EXERCISE AIM:
Swap "icon" for "button" in the entries starting at the line containing "You are a GUI" and ending at the end of the entries, changing nothing else and leaving out the pictures.

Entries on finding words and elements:
┌──

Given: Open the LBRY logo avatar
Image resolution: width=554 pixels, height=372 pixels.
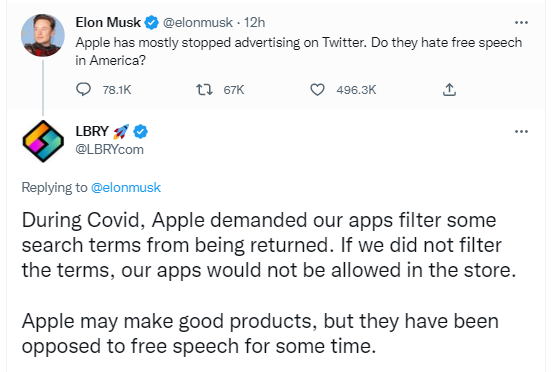Looking at the screenshot, I should click(x=43, y=141).
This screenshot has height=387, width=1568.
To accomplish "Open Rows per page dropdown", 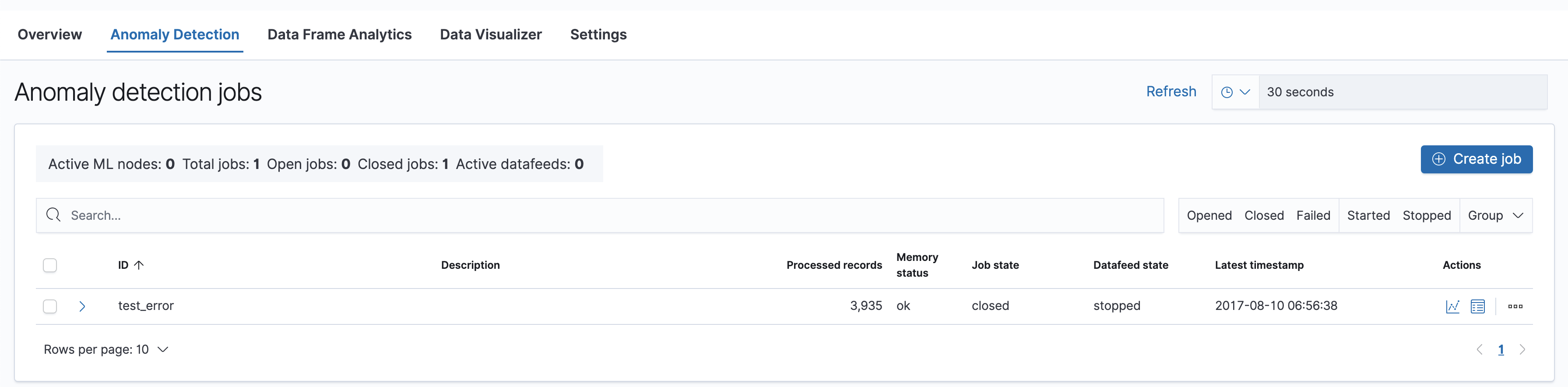I will [106, 349].
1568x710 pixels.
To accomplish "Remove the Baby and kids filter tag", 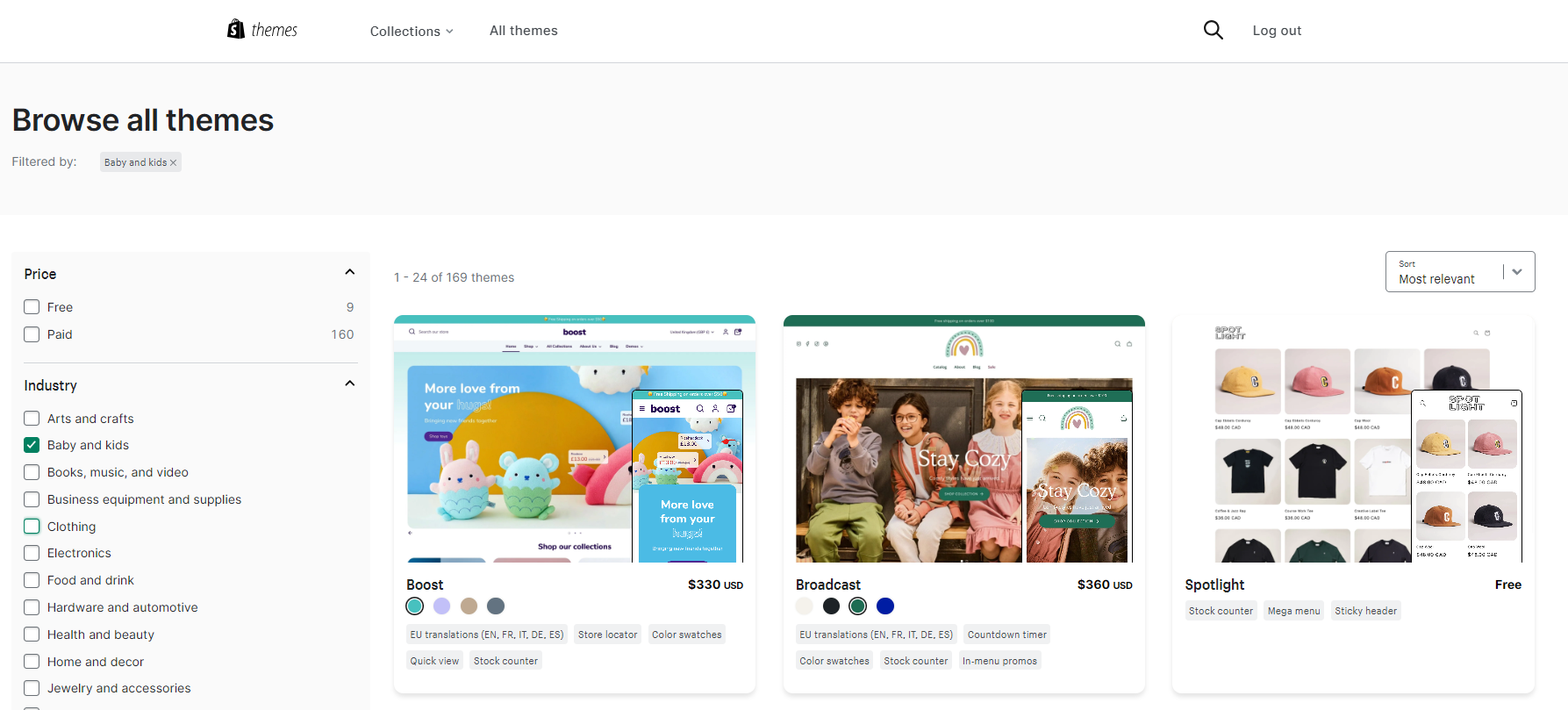I will [173, 162].
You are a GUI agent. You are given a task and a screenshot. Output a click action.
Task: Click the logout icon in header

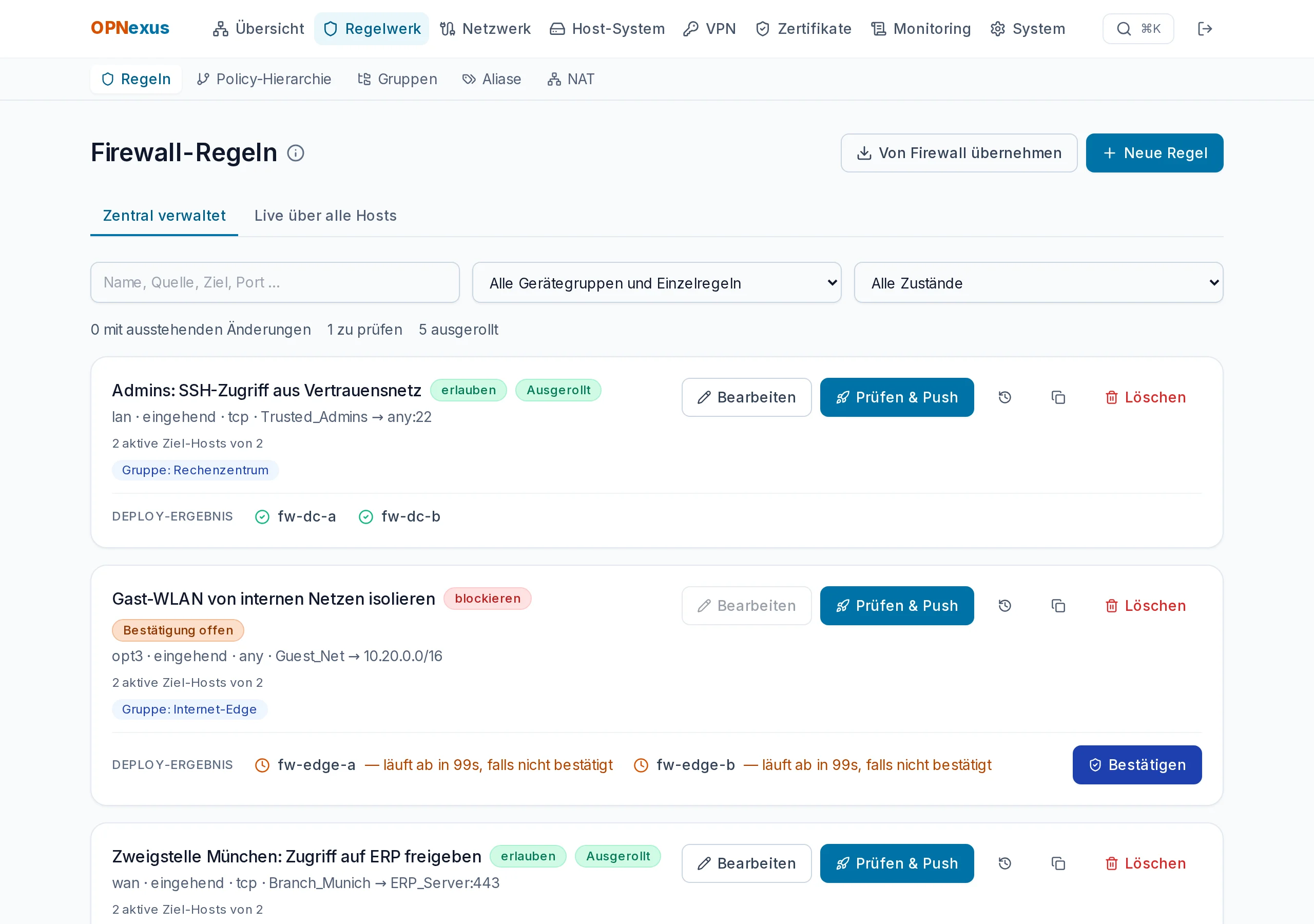pyautogui.click(x=1205, y=29)
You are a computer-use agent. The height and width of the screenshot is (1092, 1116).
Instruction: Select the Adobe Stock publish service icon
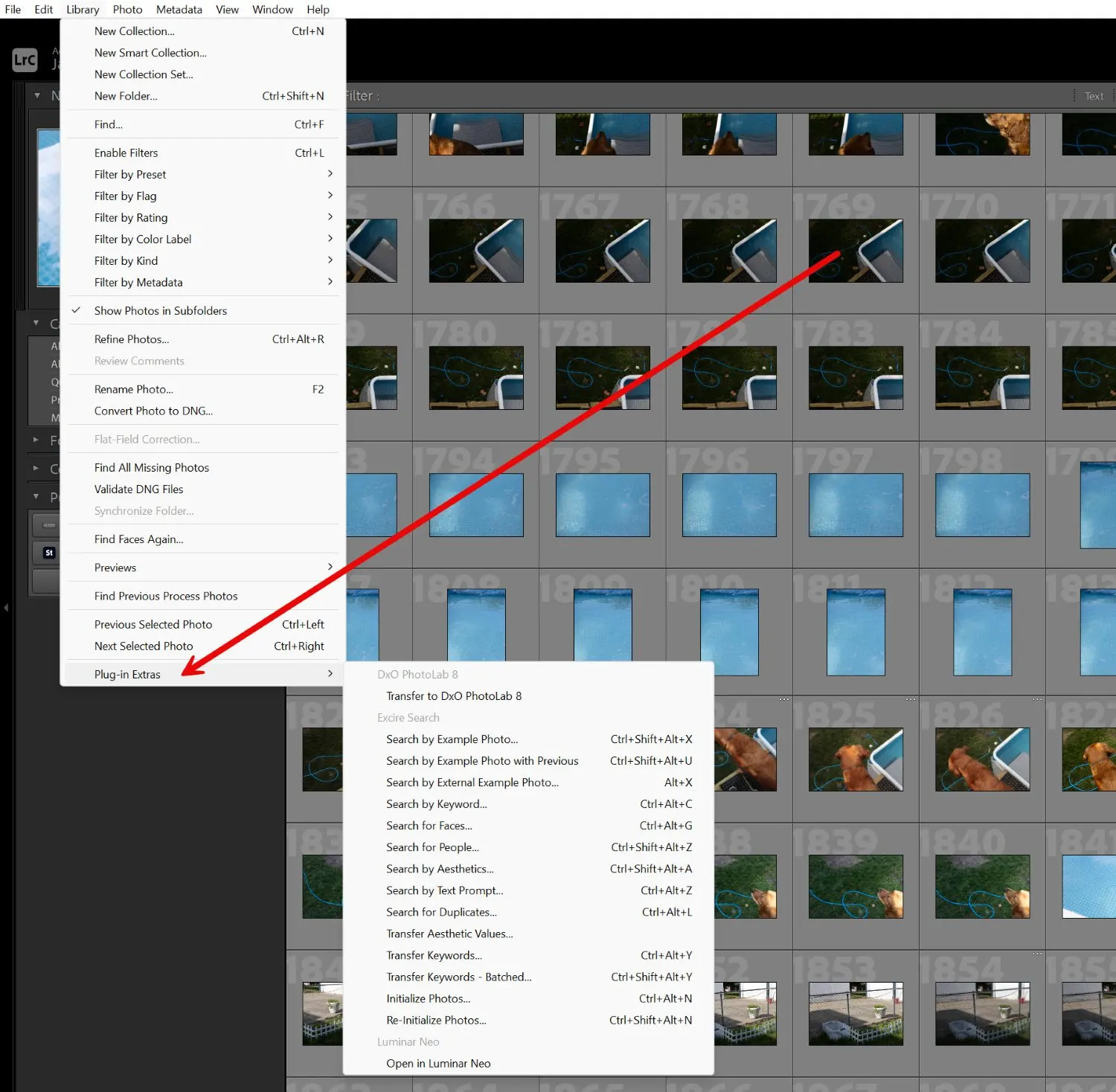[48, 553]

└──

FULL OUTPUT:
You are a GUI agent. You are given a task and a screenshot. Output a click action.
Task: Click the logout button in header

pyautogui.click(x=1205, y=29)
You are a computer-use agent. The height and width of the screenshot is (1092, 1116).
Instruction: Select the Adobe Stock publish service button
[48, 553]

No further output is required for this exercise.